With the laminating machines, the AGVs and the OHMEs there’s an impressive extent of automation in the CWC. Bartelson said this helps efficiency and ergonomics: “When you lay down this type of material by hand you’ve got to use cloth to form it to the product.
There’s 100-plus layers of tape on the spar; can you imagine 100-plus layers of cloth that you’ve got to cut out? What we’re doing here is using the machines for what they do well and our people for what they do well.”
Automation also helps safety. Highlighting the fibre placement machine in spar build, Bartelson said the machine will not pass over any people on the factory floor. When it is dropping or picking up a machine head it passes over to an area where there are two cradles.
He said: “It can drop its head in one of those slots and then the machine can go pick up another head or go park. Then this robot picks up the head out of that interactive area and presents it and it shuts down completely. It’s a little feature we’re pleased with; we’ve got to keep our people safe.”
In 2016, Bartelson said, the focus with the CWC was completing building work on the facility and installing equipment. This year it has been about building practice parts, as part of the wider focus in the 777X programme to build maturity.

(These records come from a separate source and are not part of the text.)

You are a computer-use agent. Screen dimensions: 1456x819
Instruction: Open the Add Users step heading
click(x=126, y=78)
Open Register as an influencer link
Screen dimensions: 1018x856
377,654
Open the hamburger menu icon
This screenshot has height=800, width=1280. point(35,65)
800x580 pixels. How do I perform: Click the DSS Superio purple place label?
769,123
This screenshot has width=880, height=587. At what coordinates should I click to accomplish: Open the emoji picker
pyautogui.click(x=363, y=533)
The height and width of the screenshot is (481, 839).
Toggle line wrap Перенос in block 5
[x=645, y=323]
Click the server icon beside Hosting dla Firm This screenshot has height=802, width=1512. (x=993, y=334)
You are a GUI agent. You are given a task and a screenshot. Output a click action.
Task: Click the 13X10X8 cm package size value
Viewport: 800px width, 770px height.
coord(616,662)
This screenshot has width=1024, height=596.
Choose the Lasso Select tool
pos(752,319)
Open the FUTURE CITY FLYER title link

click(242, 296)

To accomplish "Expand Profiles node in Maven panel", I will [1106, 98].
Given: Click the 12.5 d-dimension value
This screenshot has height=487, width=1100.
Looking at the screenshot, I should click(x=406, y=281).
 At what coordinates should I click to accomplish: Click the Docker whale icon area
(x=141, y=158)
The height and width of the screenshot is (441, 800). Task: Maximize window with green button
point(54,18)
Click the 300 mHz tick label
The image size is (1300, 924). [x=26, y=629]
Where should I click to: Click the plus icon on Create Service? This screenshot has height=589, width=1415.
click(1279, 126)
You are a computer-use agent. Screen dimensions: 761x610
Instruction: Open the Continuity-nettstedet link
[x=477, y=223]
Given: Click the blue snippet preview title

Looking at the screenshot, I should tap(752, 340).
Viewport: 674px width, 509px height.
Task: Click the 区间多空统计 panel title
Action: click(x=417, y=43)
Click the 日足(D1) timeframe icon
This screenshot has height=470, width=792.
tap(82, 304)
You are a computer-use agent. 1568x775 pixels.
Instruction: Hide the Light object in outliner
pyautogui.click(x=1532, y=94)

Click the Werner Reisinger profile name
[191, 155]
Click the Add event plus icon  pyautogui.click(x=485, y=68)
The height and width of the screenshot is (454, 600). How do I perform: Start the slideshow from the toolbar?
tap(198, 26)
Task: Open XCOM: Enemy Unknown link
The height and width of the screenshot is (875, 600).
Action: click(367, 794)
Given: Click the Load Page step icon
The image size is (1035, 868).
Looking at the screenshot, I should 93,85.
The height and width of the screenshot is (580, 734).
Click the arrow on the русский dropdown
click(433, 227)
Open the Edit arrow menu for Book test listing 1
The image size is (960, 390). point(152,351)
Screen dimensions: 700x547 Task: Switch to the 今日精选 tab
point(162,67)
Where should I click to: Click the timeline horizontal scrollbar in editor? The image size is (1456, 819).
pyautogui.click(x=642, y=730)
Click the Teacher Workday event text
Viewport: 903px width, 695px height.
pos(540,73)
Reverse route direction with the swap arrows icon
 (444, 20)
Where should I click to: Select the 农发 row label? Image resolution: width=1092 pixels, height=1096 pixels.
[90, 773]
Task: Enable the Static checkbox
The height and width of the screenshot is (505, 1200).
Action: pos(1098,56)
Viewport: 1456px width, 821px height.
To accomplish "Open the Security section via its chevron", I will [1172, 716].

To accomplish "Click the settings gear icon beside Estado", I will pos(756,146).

Practice spars, skins and stringers were produced, with the parts then cut up and analysed to verify the components being produced by the CWC were as expected; at the time of AIR International’s interview, for example, up to 100 stringers had been built, cut up and analysed.
Producing multiple test samples of parts has also been useful in verifying the manufacturing procedures and processes. Bartelson observed: “Even if [a part] is perfect it’s not production worthy until we prove we can do it more than once.”
Building such maturity matters, because everything in the CWC is point designed. Bartelson said: “The processes are new and specific to us. All the tooling and equipment is designed to build these specific parts. There’s not another one in the world like it. Everything is unique.”
With the test samples confirming this maturity, the CWC started work on the first production parts in mid-2017. The first spars and complete panels with co-bonded stringers for the static test airframe were built in the summer, with the first parts for the initial flight test aircraft entering the production process in September.